Philippine president on human rights: Don't go there
By JOSH LEDERMAN
Aug. 08, 2017
MANILA, Philippines (AP) — Philippine President Rodrigo Duterte met Monday with America's top diplomat, where he voiced solidarity with the U.S. amid global concerns over North Korea's nuclear program and angrily dismissed media questions about human rights abuses by his government.
Duterte and U.S. Secretary of State Rex Tillerson met in Manila at a regional Asia gathering. It was the highest-level interaction to date between a member of President Donald Trump's administration and Duterte, accused by human rights groups of flagrant abuses in his bloody war against illegal drugs.
If the two leaders discussed those or other U.S. concerns about Duterte's government, they didn't do so in public. Instead, the two focused on the alliance between the two countries and on the North Korea issue as reporters were allowed in briefly for the start of their meeting.
Entering an ornate, wood-paneled hall in the Philippine leader's palace, Tillerson was introduced to members of Duterte's Cabinet, shaking hands with each. Duterte welcomed the American and said he said he knew the U.S. was concerned about Pyongyang's missile program.
"You come at a time when I think the world is not so good, especially in the Korean Peninsula," Duterte said.
Earlier, as they shook hands, the two ignored a shouted question about whether they'd discuss human rights. And at a news conference after their meeting, Duterte bristled but didn't answer directly when asked whether human rights had come up.
"Human rights, son of a bitch," Duterte said, arguing he shouldn't be questioned about alleged violations given the challenges he's facing. "Policemen and soldiers have died on me. The war now in Marawi, what caused it but drugs? So human rights, don't go there."

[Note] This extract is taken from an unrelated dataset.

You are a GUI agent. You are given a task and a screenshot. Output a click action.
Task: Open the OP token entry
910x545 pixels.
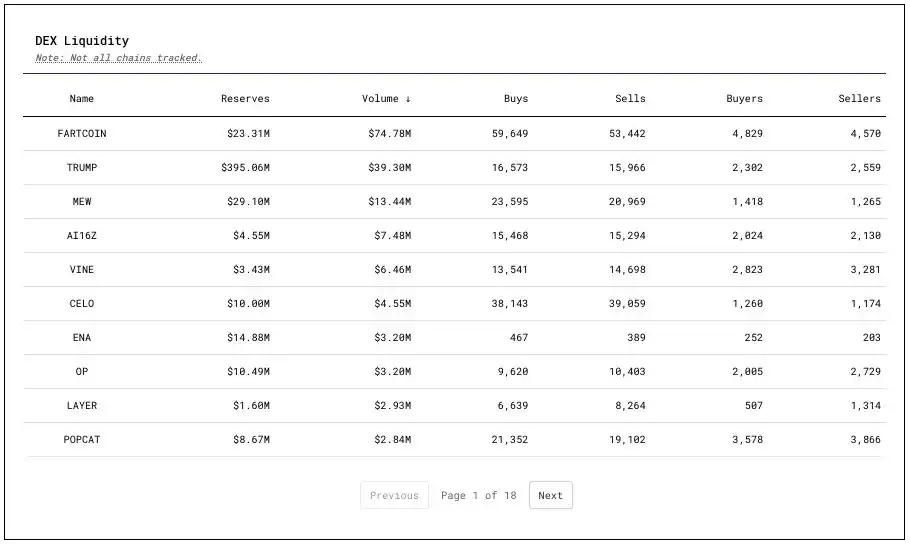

But ahead of the meeting, Duterte's presidential spokesman, Ernesto Abella, said the topic would indeed come up, along with other pressing matters such as global terrorism threats, economic cooperation and security in Marawi, the city that has been under siege by pro-Islamic State group militants for more than two months.

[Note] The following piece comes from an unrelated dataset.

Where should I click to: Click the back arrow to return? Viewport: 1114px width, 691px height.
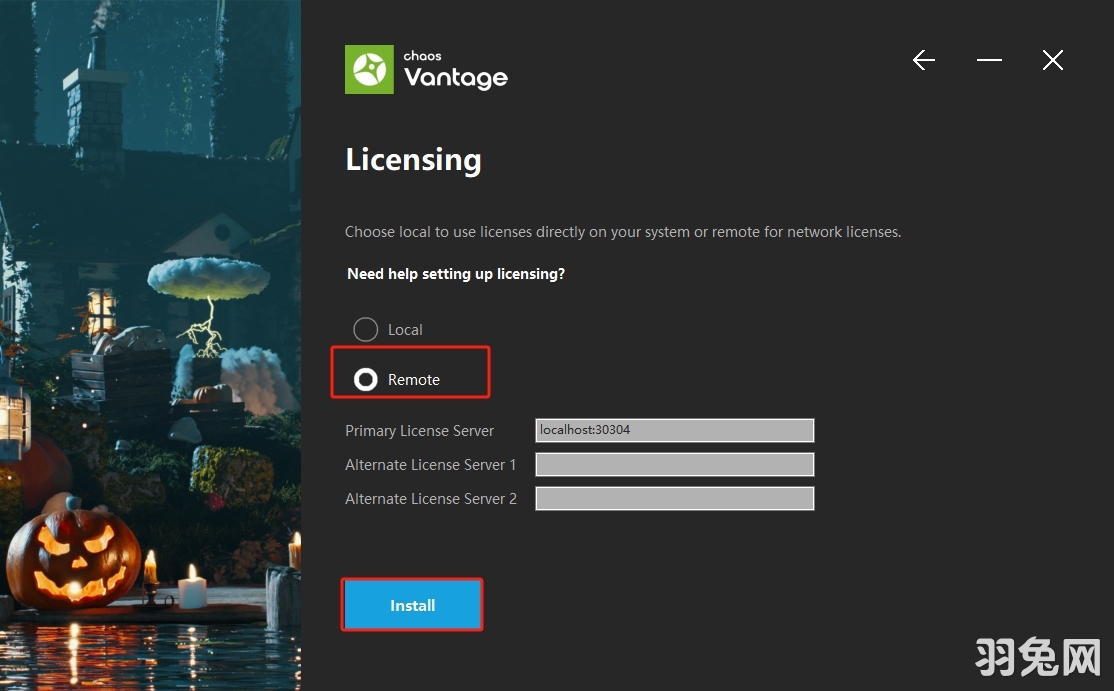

"We also welcome the opportunity to address concerns such as human rights if and when raised," Abella said in a statement. "We have always included this issue in our discussions and engagements with foreign governments, particularly Western democracies."
The U.S., too, said ahead of the meeting that human rights would be among the topics on the agenda.
Human rights groups have questioned the Trump administration's willingness to engage with Duterte. But Tillerson argued there's no contradiction presented by the U.S. decision to help his country fight the militants, whose insurgency in the Philippines has stoked global fears about the Islamic State group exporting violence into Southeast Asia and beyond.
Nearly 700 people have died in the intense fighting, including 528 militants and 122 soldiers and policemen, since hundreds of black flag waving gunmen stormed into buildings and homes in the business district and outlying communities of mosque-studded Marawi, a center of Islamic faith in the southern third of the predominantly Roman Catholic nation.
"I see no conflict — no conflict at all in our helping them with that situation and our views of the human rights concerns we have with respect to how they carry out their counter narcotics activities," Tillerson told reporters before the meeting. He added that it appeared the Philippines was "beginning to get that situation under control."
To that end, Tillerson said the U.S. has been providing the Philippines with surveillance capabilities, training, information and aircraft to help it fight the militants. He said the equipment includes a few Cessna aircraft and a few drones.
"The real challenge is going to come with once they have the fighting brought to an end how to deal with the conditions on the ground to ensure it does not re-emerge."
Associated Press writer Jim Gomez contributed to this report.